Un tour de table massif pour transformer des projets de stockage en actifs bankables
Frontier Power USA (FPUSA) a annoncé la clôture d'une levée de fonds propres d'environ 263 millions de dollars, dépassant son objectif initial. Ce financement réunit des capitaux gérés par des filiales de Cerberus Capital Management (environ 100 M$), d'Eos Energy Enterprises (≈ 113 M$) et de Hudson Bay Capital Management (≈ 50 M$), selon la communication de la société.
La finalité affichée est précise : convertir des projets de stockage par batteries déjà avancés en actifs prêts à être construits et mis en service. Dans ce mouvement, FPUSA a annoncé l'acquisition du projet Blanquilla auprès de Stella Energy Solutions, première conversion parmi quatre projets évoqués dans le partenariat stratégique des deux acteurs.
Une industrialisation appuyée par une commande et une technologie longue durée
Le projet Blanquilla est décrit comme un système de 200 MW couplé à 800 MWh (soit une durée de décharge de 4 heures) reposant sur la technologie Eos Z3. Dans le cadre de l'acquisition, FPUSA a signé avec Eos une commande d'environ 100 millions de dollars pour la phase 1, s'inscrivant dans un accord de réservation de capacité de 2 GWh précédemment conclu entre les deux parties.
- Montant total levé : ~263 M$
- Apporteurs principaux : Cerberus (100 M$), Eos (≈ 113 M$), Hudson Bay (≈ 50 M$)
- Projet phare : Blanquilla — 200 MW / 800 MWh, technologie Eos Z3
- Commande phase 1 : 100 M$ ; réservation globale : 2 GWh
| Investisseur | Contribution (approx.) |
|---|---|
| Cerberus Capital Management | 100 M$ |
| Eos Energy Enterprises | ≈ 113 M$ |
| Hudson Bay Capital Management | ≈ 50 M$ |
FPUSA précise que Stella Energy Solutions continuera de fournir des services de développement, d'ingénierie et de construction pour les projets issus du partenariat, ainsi que pour des actifs acquits antérieurement par Bimergen. Les trois autres projets concernés par le « Texas 10 » devraient être convertis au troisième trimestre 2026.
Ce que signifie cette opération pour le marché du stockage
Sur le fond, cette opération illustre plusieurs dynamiques simultanées : la montée en puissance d'une chaîne de valeur où les développeurs cèdent des projets à des plateformes capitalisées pour les préparer à la construction ; l'importance des contrats industriels (ici une commande Eos à six chiffres en M$) pour sécuriser l'approvisionnement en composants et technologies ; et l'entrée d'investisseurs financiers significatifs prêts à soutenir la mise en service d'actifs énergétiques.

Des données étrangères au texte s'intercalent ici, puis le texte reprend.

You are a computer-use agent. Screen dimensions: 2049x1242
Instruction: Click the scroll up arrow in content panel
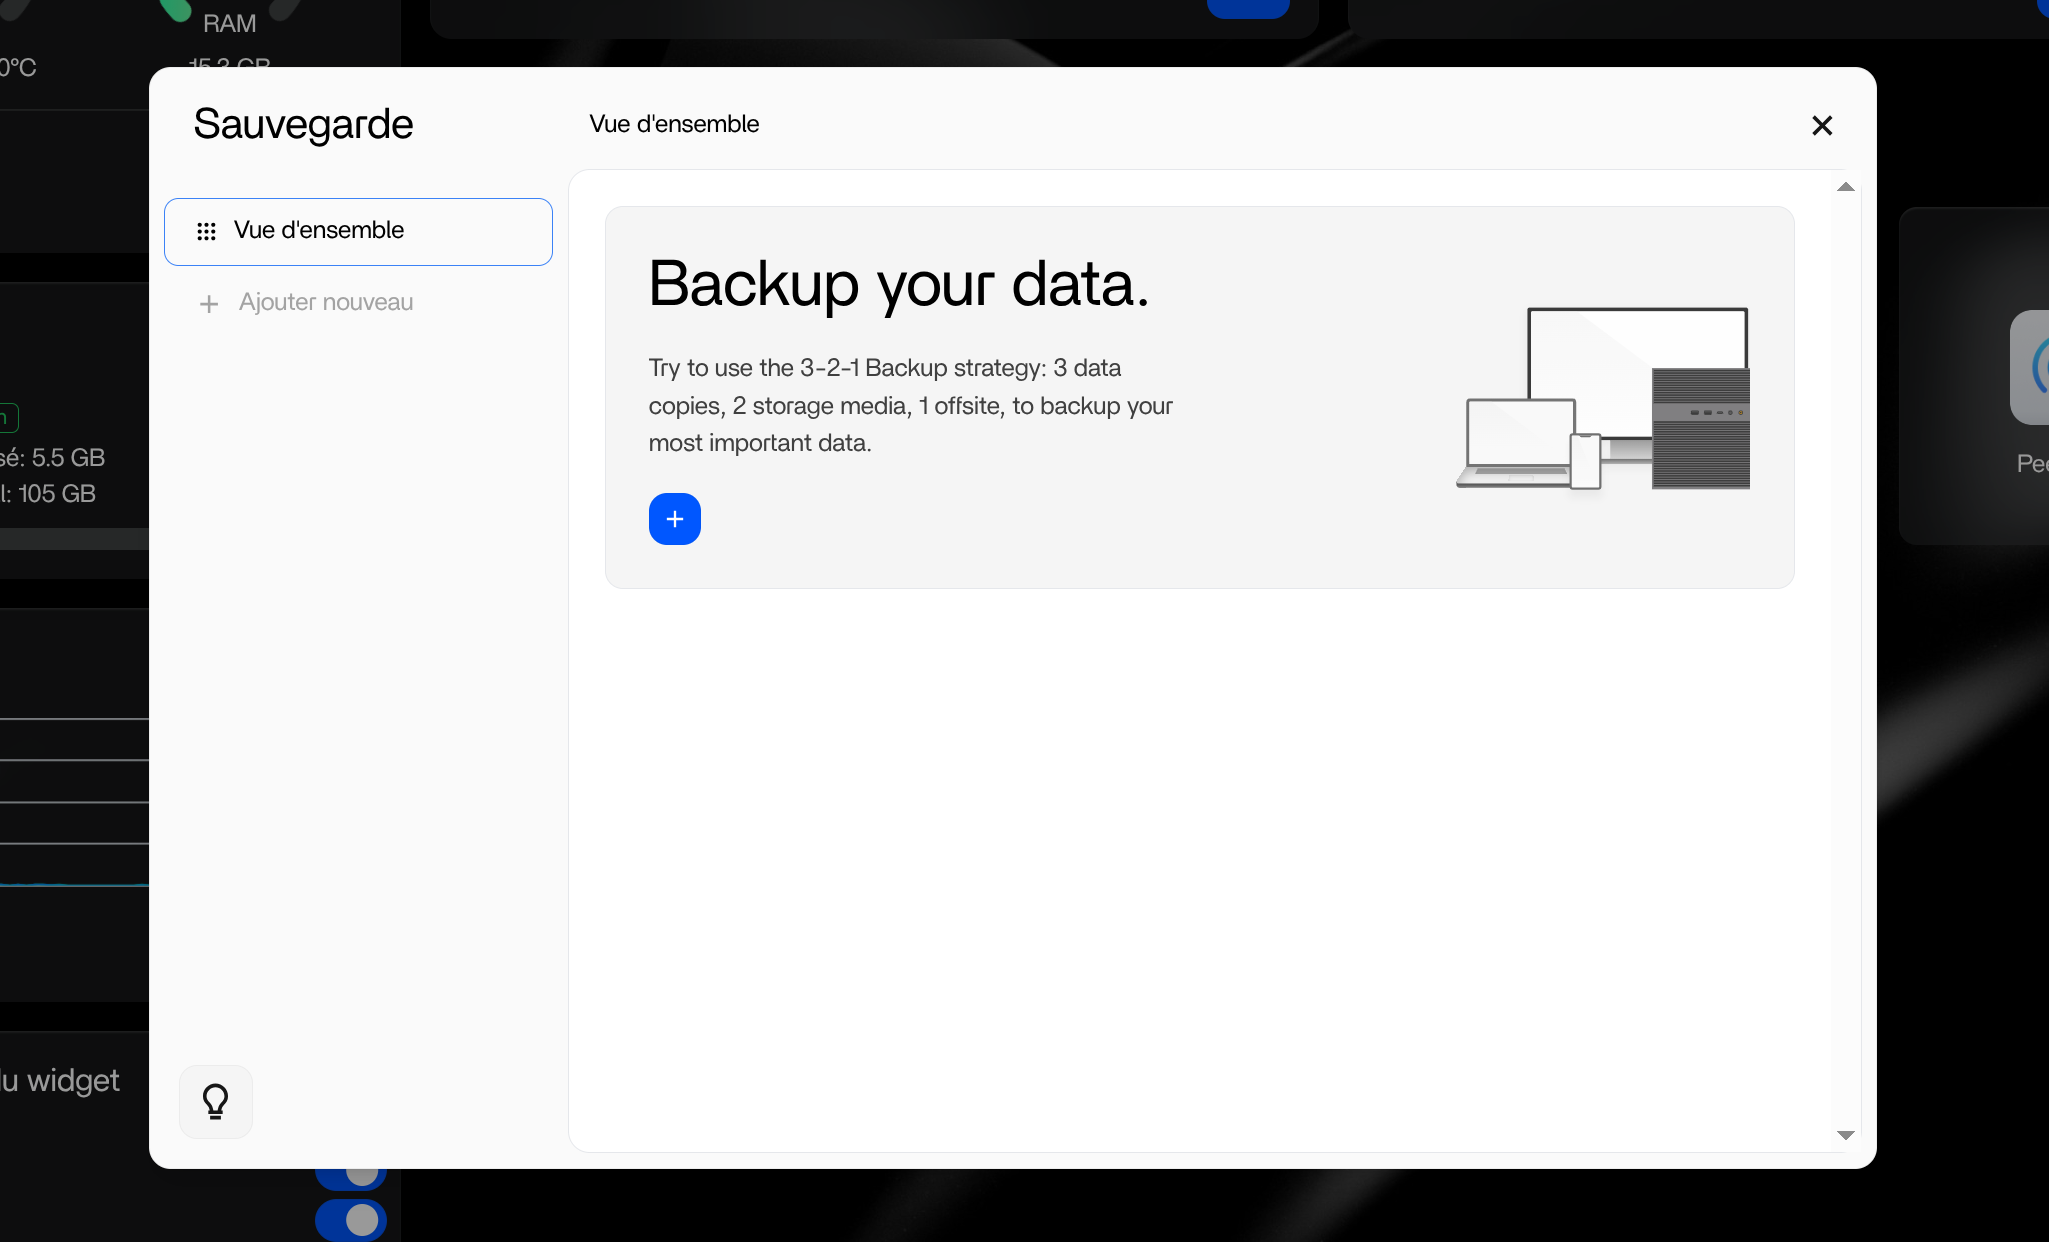point(1845,187)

Les chiffres — 200 MW / 800 MWh, 2 GWh de réservation, une commande de 100 M$ — montrent aussi que le stockage longue durée commence à mobiliser des montants comparables à ceux des projets renouvelables. Pour les industriels et les financiers, la question clé reste la capacité à conclure des accords d'achat d'électricité (PPAs) et à garantir la performance opérationnelle, éléments mentionnés par FPUSA comme en cours de négociation.
Interrogations sur le modèle économique et la soutenabilité
Ces étapes de conversion et de sécurisation des composants sont coûteuses et exposent les développeurs à des risques d'exécution et d'approvisionnement. Le modèle adopté par FPUSA — consolidation d'actifs, commandes industrielles et financement par investisseurs privés — peut dé-risquer le déploiement, mais il suppose que des marchés d'électricité stables et des mécanismes de soutien (assurance de performance, contrats long terme) soient effectivement disponibles.
Enfin, cette opération s'inscrit dans une vague de consolidation internationale du stockage, aux côtés de projets en Australie, au Royaume-Uni ou au Chili cités par la société, et témoigne d'une industrialisation accélérée d'une filière désormais stratégique pour la transition énergétique.
À court terme, l'argent levé doit permettre la mise en construction des premiers projets. À moyen terme, le succès dépendra de la signature d'acheteurs d'électricité et de la tenue des calendriers d'approvisionnement et d'installation de technologies longues durées.